_THE TASK:_ Establish the number of lines below that contain the string "cell". State that number alone.

Stored items
--- START ---

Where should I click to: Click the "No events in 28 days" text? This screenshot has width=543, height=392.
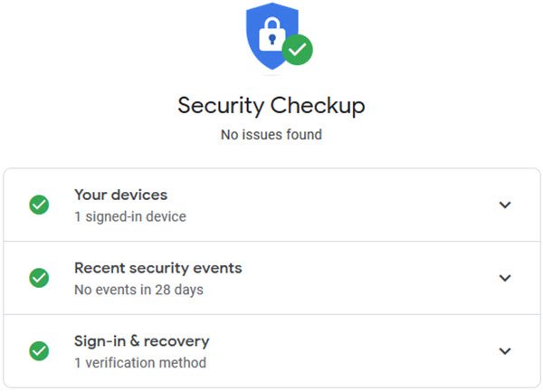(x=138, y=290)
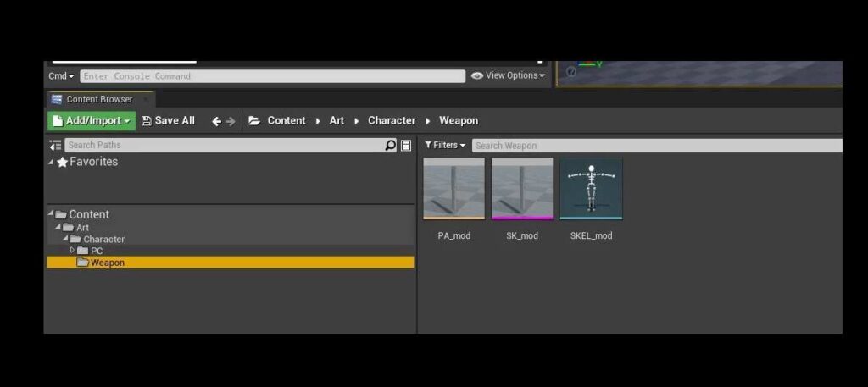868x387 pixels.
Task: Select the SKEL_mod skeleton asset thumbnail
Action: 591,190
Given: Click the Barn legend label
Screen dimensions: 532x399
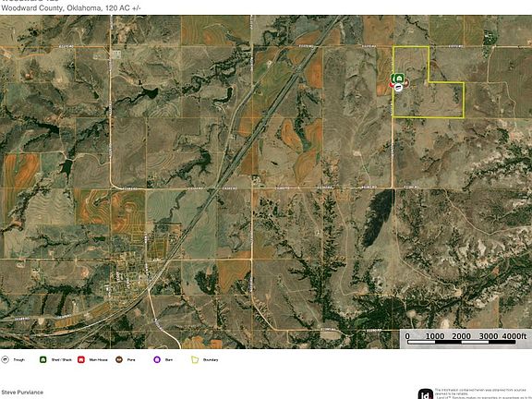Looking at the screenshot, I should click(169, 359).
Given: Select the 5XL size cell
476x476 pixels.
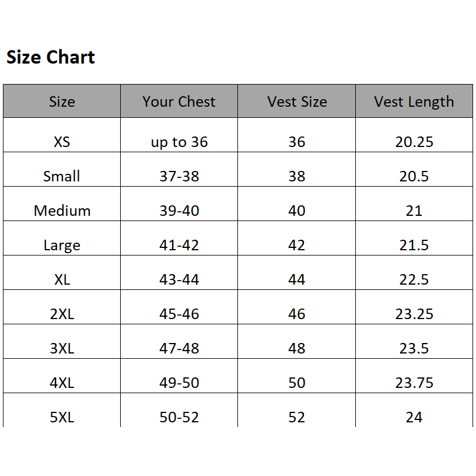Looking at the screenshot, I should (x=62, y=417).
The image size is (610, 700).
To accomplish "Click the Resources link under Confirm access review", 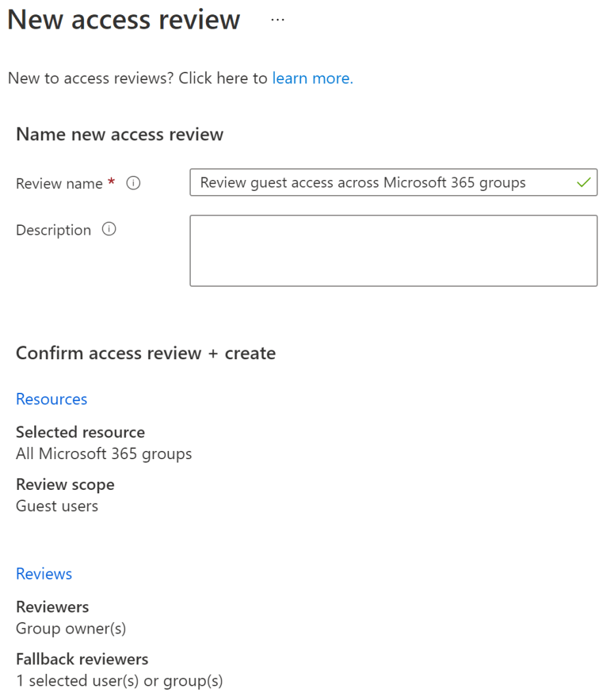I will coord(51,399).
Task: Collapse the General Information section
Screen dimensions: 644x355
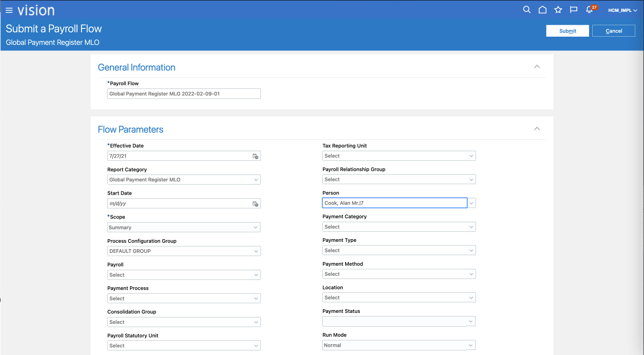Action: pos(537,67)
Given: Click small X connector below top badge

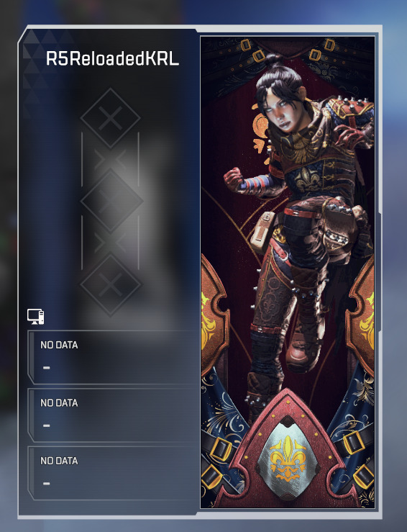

--- END ---
--- START ---

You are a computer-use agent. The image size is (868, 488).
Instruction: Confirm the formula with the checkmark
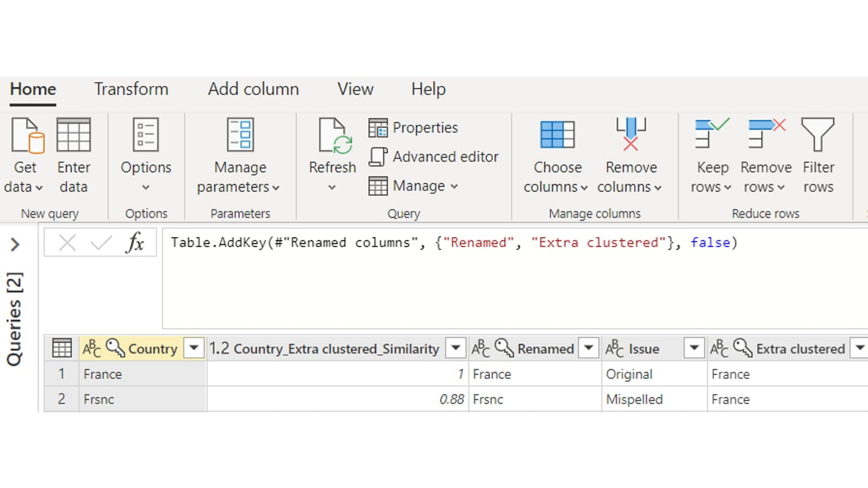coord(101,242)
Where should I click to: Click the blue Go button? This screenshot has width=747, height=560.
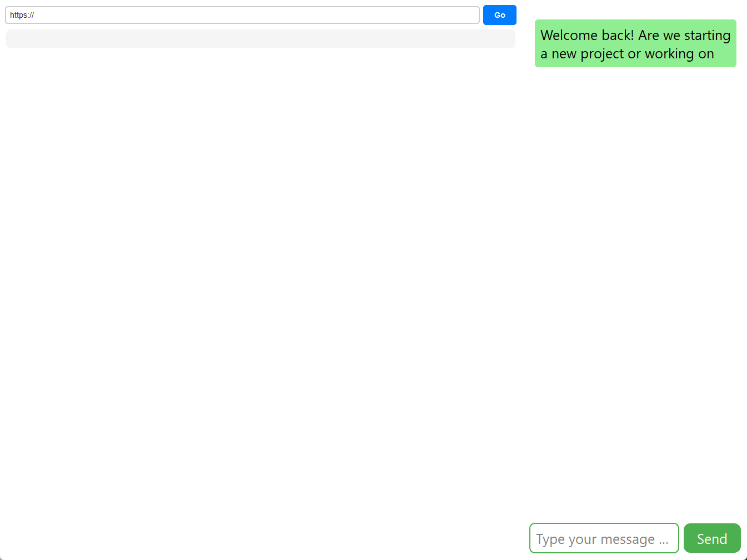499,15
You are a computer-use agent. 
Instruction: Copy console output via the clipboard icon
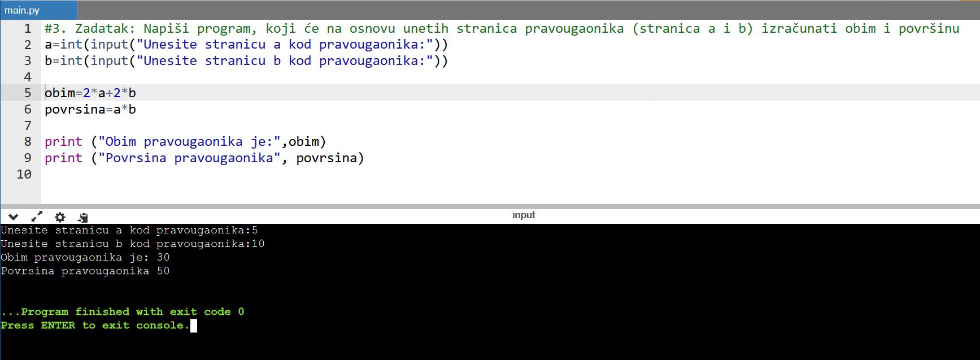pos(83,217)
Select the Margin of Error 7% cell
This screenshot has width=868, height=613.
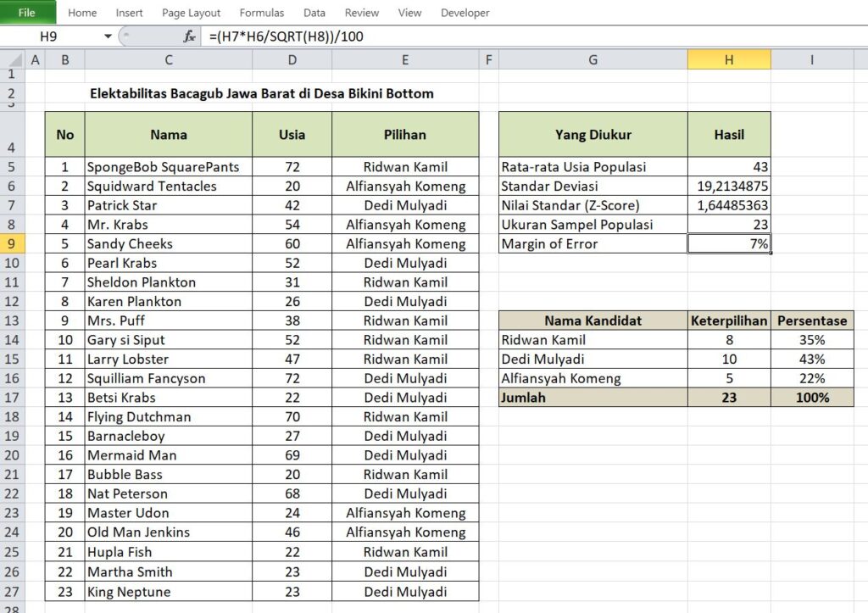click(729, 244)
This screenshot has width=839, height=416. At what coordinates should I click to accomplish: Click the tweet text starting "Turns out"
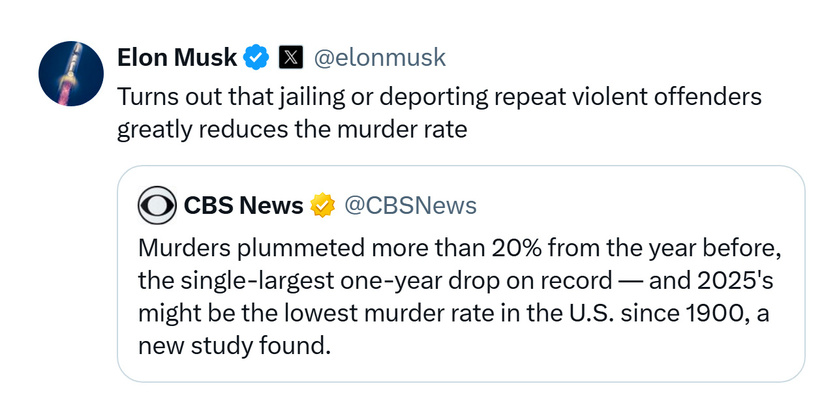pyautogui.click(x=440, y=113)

--- END ---

_REPLY TO THE EXERCISE:_ 2